だから俺は、どんな街なんだろう?食べ物は何があるだろう?などと話しながら歩き始めた。うさぎのままの姿、あるいは声だけならこんな事にはならなかっただろう。緊張しているのを悟られないように、必死に言葉を繋いだ。
「おい、止まれ。身分証と通行税を提示しろ」
これはこれは…お決まりのような台詞だと思いながら目をサムサに向けた。
「通行税ですね?はい。それと身分証です」
「これはっ!?大変失礼いたしました!ルブル侯爵閣下であらせられましたか」
「…ん?ルブル侯爵ってなんだ?」
「それはあなたが言ったんですけど…」
確かにそんなような話をしていたような気がする、と思い返した。
『あの、ところで侯爵名はどうしますか?』
『えー、名前?んー…じゃあルーブルで』
(テキトーな名前にしてもヨーロッパ系が良いだろうから…とりまルーブル美術館から名前取るか)
『ルブルですね!かしこまりました。では…』
『いや違うし!ルーブルだってば!』
(結局、聞き間違えられたままなんかい!)
何はともあれ、無事通行許可が降りて街に入ることができた。
「街が賑わってるな〜。何かのお祭り?」
「ああ、今日はこの国の一大イベントである建国祭でした。ここは帝都なので帝城に行けば召喚主に会えるかもしれませんね?」
「そーなのか!なら先に街を色々と見て回りたいな」
実は先程からウズウズが止まらなかった。香ばしい香りをした肉串や大きなバンズに色々詰まってるハンバーガーのようなものや甘味類など、多彩な食べ物が売られている。まるで縁日みたいだ。空腹が限界に達していたせいもあってか、サムサから事前に受け取っていたお金を元に食べ歩きをしながら帝城に向かった。勿論、ここでは金貨を出したらマズイだろうからサムサに聞きながらお金を支払った。

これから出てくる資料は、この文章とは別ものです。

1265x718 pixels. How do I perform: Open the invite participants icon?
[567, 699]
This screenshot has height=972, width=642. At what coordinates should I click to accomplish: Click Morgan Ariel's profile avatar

腹ごしらえも束の間、人でごった返しているせいでよく見えないが、どうやら前方で揉め事が起きているみたいだ。
「観念せよ!」
「くっ…クソが!誰がテメェなんざの言う事聞くかってんだ!!」
「そうか…斬られる覚悟があるというわけだな?」
「お…おい、よせ!ソイツは皇剣の姫君なんて呼ばれてる奴だぞ!?お前に勝ち目ねーよっ!」
「ほう…?余を知っておるのか」
人を掻き分けて見た先には、眩く光り輝く剣を鞘から抜き、今にも男に剣を振り下ろそうとしていた女の子がいた。
「ちょっとっ…!!」
「はっ…!」
「其方…何者だ?」
「あなたは…なにいきなり剣を振り下ろそうとしているんですか!いくらなんでも可哀想です!!罪人って訳じゃないでしょう!?」
思わず男を庇ってしまったのが運の尽きかもしれない。
「ありがとよっ!坊主!!」
「フッ!」
「がはっ…」
「えっ…?」
庇ってしまった男に背後から殺されそうになった所を危うく助けてもらった。そして、斬られた男から血が出ていない…一体どういう事だろうか?と頭が混乱していた。
「ふっ…ははははっ!面白いな?汝は!!」
そう笑い飛ばした女の子は、妙な感覚がする女の子だった。
「はぁ…はぁ…やっと追いつけました。人混みのせいで中々追いつけないと思っていたら…まさか、こんな事になるとは……」
「こんな事?」
「この方はリディア帝国皇女、レイル・アレクトス・リディア殿下。二つ名は、皇剣の姫君」
「その異名は好いてはおらぬ…が、余は多国にもそう呼ばれておるのだろうか?まぁ良い。立てるか?」
引っ張り上げる力は男にも勝るだろうか?美人だけど儚げというわけでもない。どこか異質なものを感じずにはいられなかった。